I think it is worth getting metaphysics right, to the best of our ability. For example, it is worth trying to reason about what kind of a thing (if anything) a self is. However, I don’t believe that metaphysical beliefs entail ways of life in a straightforward way, with monotonic logic.

Any given metaphysical view is usually compatible with many different ways of being. It may even strongly encourage several different forms of life, depending on how a person absorbs the view. Thus I am not surprised that some people (notably, thoughtful Buddhists) have gained compassion and equanimity by adopting the doctrine of no-self, even though the same doctrine could encourage selfishness in others, and some people may become more compassionate by believing in the existence of durable selves. In fact, many have believed in the following argument:

  1. Each person (or sentient being) has a unique, durable, essential being
  2. I am but one out of billions of these beings. Therefore,
  1. It is irrational to will things for myself.

The relationship between an abstract idea and a way of being is mediated by “culture,” meaning all our other relevant beliefs, previous examples, stories, and role-models. We cannot assess the moral implications of an idea without understanding the culture in which it is used. For instance, the doctrine of no-self will have different consequences in a Tibetan monastery versus a Silicon Valley office park.

We cannot simply adopt or join a new culture. That would require shedding all our other experiences and beliefs, which is impossible. Therefore, we are often in the position of having to evaluate a specific idea as if it were a universal or culturally neutral proposition that we could adopt all by itself. For instance, that is what we do when we read Hume and Kant (or Nagarjuna) on the question of personal identity and try to decide what to think about it. This seems a respectable activity; I only doubt that, on its own, it will make us either better or worse people.

See also: notes on religion and cultural appropriation: the case of US Buddhism; Buddhism as philosophy; how to think about the self (Buddhist and Kantian perspectives); individuals in cultures: the concept of an idiodictuon. And see “The Philosophic Buddha” by Kieran Setiya, which prompted these thoughts.

Montaigne the bodhisattva?

Several influential philosophical traditions assert that everyone is equally important. Since other people outnumber each of us–by billions–we should count ourselves and our interests for almost nothing.

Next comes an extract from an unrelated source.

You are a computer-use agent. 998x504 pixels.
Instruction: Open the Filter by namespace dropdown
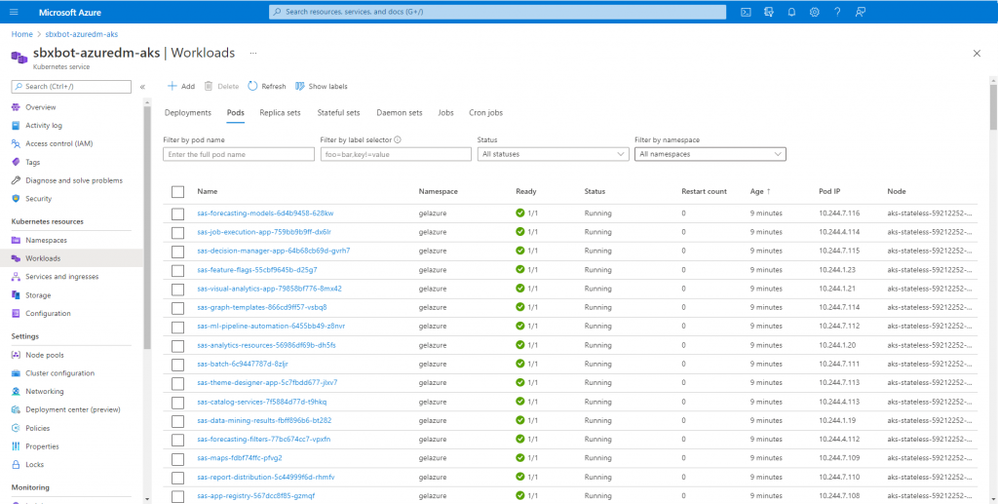coord(710,154)
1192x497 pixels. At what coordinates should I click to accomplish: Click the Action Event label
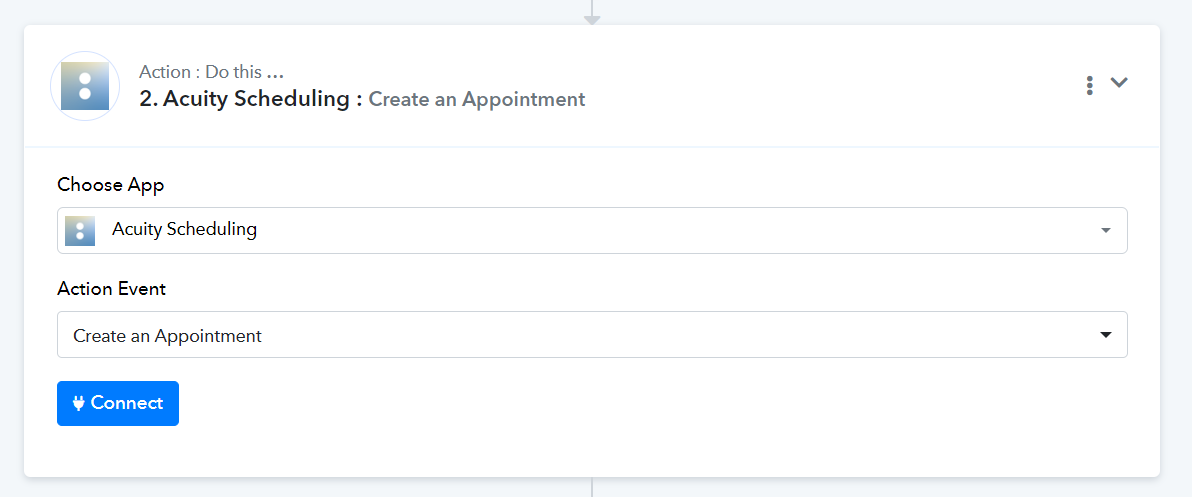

That is a direct implication of classical utilitarianism. Sam Bankman-Fried endorsed it in an interview with Adam Fisher, conducted while he was actually stealing money for himself. (But hypocrisy does not invalidate a moral principle.) Another crisp statement comes in Shantideva’s classical summary of Buddhist ethics, probably written in the 700s CE. Shantideva recommends that we

meditate intently on the equality of oneself and others as follows: ‘All equally experience suffering and happiness. I should look after them as I do myself. … When happiness is liked by me and others equally, what is so special about me that I strive after happiness only for myself … Without exception, no sufferings belong to anyone. They must be warded off simply because they are suffering. Why is any limitation placed on this? If one asks why suffering should be prevented, no one disputes that! If it must be prevented, then all of it must be. If not, this goes for oneself as for anyone … This is why Supushpacandra, although undergoing torture at the hands of the king, did nothing to prevent his own suffering out of sacrifice for many sufferers. … Those who have developed the continuum of their mind in this way, to whom the suffering of others is as important as the things they themselves hold dear, plunge down into the Avici hell as geese into a cluster of lotus blossoms [to save the souls condemned there.]

Shantideva, 8.90, 8.95, 8.102-3, 8.106-7.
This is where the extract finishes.